Recopiez intégralement, sans y changer un seul mot, le texte sur la gauche face à l'euro et à l'Union européenne.

__EXTRAIT CITÉ__
------

Les 7 du Québec
La gauche face à l'Euro et à l'Union
(Le Frexit en vrille)
Robert Bibeau

Mercredi 22 février 2017
http://www.les7duquebec.com/...
À gauche rien ne va plus.
À
gauche, toutes dénominations confondues,
s’esbroufe une panoplie de groupes
populistes dont le Programme commun est
de réformer le mode de production
capitaliste afin de le rescaper au
bénéfice des riches, tout en jurant, la
main sur le cœur, qu’ils veulent servir
le « peuple » (sic). Prenez note que la
problématique est identique à l’aile
droite du caléidoscope politique
français (FN et autres nationalistes
chauvins).
Tous
s’entendent, sectes gauchistes,
groupuscules opportunistes et « grands
partis » de la gauche classique, pour se
tenir en réserve de la République
menacée, chacun espérant attirer sur lui
le regard compassé de l’oligarchie
financière qui décide de tout
« électoralement » parlant. Chaque
formation espère, angoissée, que les
grands patrons des élections la
choisiront pour explorer de nouveaux
marchés. La question poser et à résoudre
selon ces affidés est de savoir s’il
faut quitter la zone euro et l’Union
européenne pour prospérer ?
Le
grand capital français.

------

__JEU DE DONNÉES__
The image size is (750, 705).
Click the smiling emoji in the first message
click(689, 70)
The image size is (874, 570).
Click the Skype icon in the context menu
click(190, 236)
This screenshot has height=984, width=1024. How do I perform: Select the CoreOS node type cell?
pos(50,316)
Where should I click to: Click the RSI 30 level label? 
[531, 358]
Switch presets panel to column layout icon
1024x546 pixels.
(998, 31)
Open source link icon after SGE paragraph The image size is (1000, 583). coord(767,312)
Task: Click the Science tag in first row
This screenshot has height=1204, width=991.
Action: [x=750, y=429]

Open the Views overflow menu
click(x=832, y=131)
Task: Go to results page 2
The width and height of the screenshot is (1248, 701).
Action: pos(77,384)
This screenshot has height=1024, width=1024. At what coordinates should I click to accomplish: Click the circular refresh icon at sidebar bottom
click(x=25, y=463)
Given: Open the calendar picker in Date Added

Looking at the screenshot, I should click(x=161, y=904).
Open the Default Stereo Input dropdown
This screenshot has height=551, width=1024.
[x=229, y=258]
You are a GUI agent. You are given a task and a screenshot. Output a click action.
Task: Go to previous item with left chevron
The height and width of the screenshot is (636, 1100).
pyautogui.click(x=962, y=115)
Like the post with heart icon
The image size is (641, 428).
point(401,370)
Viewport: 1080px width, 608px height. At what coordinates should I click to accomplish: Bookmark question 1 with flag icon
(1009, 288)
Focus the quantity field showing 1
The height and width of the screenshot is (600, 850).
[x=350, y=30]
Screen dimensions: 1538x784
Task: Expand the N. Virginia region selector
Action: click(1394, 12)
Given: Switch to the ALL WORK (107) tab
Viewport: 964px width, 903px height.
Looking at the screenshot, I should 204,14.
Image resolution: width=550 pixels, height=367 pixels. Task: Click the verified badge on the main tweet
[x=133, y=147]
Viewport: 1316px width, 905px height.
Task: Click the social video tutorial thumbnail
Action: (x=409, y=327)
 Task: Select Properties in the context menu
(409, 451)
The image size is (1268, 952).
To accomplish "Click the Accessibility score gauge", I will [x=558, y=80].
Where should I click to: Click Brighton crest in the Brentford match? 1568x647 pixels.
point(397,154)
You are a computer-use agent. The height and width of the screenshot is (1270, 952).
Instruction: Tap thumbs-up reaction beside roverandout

------

__CORRIGÉ__
Les 7 du Québec
La gauche face à l'Euro et à l'Union
(Le Frexit en vrille)
Robert Bibeau

Mercredi 22 février 2017
http://www.les7duquebec.com/...
À gauche rien ne va plus.
À
gauche, toutes dénominations confondues,
s’esbroufe une panoplie de groupes
populistes dont le Programme commun est
de réformer le mode de production
capitaliste afin de le rescaper au
bénéfice des riches, tout en jurant, la
main sur le cœur, qu’ils veulent servir
le « peuple » (sic). Prenez note que la
problématique est identique à l’aile
droite du caléidoscope politique
français (FN et autres nationalistes
chauvins).
Tous
s’entendent, sectes gauchistes,
groupuscules opportunistes et « grands
partis » de la gauche classique, pour se
tenir en réserve de la République
menacée, chacun espérant attirer sur lui
le regard compassé de l’oligarchie
financière qui décide de tout
« électoralement » parlant. Chaque
formation espère, angoissée, que les
grands patrons des élections la
choisiront pour explorer de nouveaux
marchés. La question poser et à résoudre
selon ces affidés est de savoir s’il
faut quitter la zone euro et l’Union
européenne pour prospérer ?
Le
grand capital français.